Open source project uses Docker for serverless computing
Serverless computing has fast become a staple presence on major clouds, from Amazon to Azure. It is also inspiring open source projects designed to make the concept of functions as a service useful to individual developers.
The latest of these projects, called simply Functions as a Service (FaaS) by developer and Linux User contributor Alex Ellis, uses Docker and its native Swarm cluster management technology to package any process as a function available through a web API.
FaaS is designed to be more elementary than similar projects, mainly because it emphasises Unix mechanisms and metaphors as much as the tools of the Docker stack.
Simple little system
According to the project’s documentation, FaaS lets you set up containers equipped with a web front end. The front end passes along POST requests to the container’s process using Unix’s STDIN, and responses returned by STDOUT are sent back to the requester. An included UI, also web-accessible, lets you configure new containers and endpoints.

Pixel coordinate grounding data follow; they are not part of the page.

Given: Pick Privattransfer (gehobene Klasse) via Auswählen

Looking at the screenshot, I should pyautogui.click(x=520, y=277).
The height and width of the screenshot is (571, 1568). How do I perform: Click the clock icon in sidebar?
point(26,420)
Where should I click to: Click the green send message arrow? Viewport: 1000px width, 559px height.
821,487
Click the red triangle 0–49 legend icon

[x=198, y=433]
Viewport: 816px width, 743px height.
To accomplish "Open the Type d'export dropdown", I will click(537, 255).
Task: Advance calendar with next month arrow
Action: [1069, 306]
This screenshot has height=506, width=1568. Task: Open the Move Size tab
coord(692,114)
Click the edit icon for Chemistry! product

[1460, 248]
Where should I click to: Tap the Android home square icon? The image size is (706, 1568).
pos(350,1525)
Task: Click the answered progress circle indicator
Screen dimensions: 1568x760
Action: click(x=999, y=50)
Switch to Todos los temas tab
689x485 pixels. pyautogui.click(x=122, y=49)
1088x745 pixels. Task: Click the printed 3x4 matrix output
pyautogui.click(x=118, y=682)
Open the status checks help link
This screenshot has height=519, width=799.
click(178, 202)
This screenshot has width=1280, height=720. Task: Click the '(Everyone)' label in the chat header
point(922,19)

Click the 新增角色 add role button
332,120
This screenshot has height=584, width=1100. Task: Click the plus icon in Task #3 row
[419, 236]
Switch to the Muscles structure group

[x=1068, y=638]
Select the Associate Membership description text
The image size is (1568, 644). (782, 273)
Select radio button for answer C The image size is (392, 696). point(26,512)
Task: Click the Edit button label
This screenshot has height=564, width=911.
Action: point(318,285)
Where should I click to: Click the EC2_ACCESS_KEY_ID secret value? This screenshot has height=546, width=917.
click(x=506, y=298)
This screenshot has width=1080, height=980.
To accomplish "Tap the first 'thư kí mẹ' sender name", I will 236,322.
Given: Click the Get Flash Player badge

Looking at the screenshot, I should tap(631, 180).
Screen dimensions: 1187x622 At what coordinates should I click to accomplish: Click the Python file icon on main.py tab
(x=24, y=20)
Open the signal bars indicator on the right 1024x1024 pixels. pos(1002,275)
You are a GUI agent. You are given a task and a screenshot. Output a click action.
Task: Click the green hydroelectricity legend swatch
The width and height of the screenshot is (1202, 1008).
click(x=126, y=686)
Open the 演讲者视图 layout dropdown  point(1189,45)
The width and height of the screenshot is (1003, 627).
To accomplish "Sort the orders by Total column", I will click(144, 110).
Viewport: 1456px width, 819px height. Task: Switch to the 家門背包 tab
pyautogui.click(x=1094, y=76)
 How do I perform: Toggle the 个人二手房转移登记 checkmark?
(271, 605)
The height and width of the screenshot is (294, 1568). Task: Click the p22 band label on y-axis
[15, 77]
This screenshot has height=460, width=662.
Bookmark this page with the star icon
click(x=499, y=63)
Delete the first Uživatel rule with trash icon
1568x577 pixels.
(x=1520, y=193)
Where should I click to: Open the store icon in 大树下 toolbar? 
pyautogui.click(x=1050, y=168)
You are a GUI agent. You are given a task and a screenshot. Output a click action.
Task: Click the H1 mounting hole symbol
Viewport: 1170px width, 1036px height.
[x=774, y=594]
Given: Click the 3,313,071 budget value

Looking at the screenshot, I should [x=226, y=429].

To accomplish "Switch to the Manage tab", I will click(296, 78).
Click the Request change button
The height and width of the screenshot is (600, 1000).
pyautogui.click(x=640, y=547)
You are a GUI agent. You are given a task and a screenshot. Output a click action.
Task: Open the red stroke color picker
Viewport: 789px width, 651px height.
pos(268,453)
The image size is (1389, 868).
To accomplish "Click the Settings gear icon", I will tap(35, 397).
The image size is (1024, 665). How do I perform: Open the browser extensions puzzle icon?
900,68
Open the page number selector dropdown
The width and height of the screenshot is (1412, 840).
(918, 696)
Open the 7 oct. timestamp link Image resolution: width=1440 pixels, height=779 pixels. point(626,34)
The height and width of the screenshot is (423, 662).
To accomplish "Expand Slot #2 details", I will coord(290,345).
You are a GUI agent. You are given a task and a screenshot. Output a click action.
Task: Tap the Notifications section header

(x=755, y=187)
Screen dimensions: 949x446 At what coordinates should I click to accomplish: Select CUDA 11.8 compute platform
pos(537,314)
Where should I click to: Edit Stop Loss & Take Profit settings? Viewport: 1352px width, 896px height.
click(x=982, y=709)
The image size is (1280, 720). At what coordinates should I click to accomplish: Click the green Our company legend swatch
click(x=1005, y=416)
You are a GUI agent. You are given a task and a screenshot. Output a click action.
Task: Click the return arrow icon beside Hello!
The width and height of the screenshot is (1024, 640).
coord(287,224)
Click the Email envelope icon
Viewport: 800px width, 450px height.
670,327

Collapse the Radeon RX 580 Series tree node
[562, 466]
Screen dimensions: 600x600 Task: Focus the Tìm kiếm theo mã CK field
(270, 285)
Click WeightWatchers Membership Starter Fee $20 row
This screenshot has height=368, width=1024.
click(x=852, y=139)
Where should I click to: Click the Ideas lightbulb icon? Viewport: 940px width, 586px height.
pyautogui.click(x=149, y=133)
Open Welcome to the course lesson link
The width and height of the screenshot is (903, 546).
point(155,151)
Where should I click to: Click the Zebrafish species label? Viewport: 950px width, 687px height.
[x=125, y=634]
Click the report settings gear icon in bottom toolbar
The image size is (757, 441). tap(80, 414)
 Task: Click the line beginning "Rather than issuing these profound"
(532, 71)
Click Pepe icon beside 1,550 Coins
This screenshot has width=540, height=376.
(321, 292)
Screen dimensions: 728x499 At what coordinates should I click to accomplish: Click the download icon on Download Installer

Included with FaaS are a small batch of example functions, such as taking input in Markdown format and generating HTML, or stashing the body of a webhook submission into the filesystem of a container. The examples are written in Go and Node.js, but no restrictions are placed on what language or runtime can be used. Anything that fits in a container can be utilised; functions can even be simple shell commands.
Also included in FaaS, is metrics collection by way of Prometheus. It can be used to perform rate and throughput checks for each function, but FaaS also works with Prometheus internally to perform autoscaling on demand when a function experiences heavy usage.
Currently FaaS only supports short-running, synchronous tasks, but the project’s road map hints at plans to support more robust task types. Another planned addition is request parameters; currently the only way to pass parameters to a function is by submitting JSON as the body of the request.
Spread of serverless
Several other serverless projects have surfaced in recent months. The Fission framework by Platform9 uses Kubernetes to deliver functions that are executed by a number of different triggers (although HTTP endpoints is currently the only one supported). It, too, intends to be independent of any language or runtime.
FaaS, while smaller, doesn’t require Kubernetes to run; because it only uses Swarm, it can run with Docker out of the box. That said, Ellis has mentioned targeting other orchestrators—such as Kubernetes—later on.
Other projects revolve around making the most of an existing serverless computing infrastructure, rather than building something new. Serverless Framework, formerly known as Jaws, is intended to make it easy to build and deploy apps on event-driven systems such as AWS Lambda. But it is not coupled specifically to any one serverless system—and it’s an open source project with highly liberal licensing, which makes it a useful foundation for other, equally general frameworks for working with a (brave new) serverless world.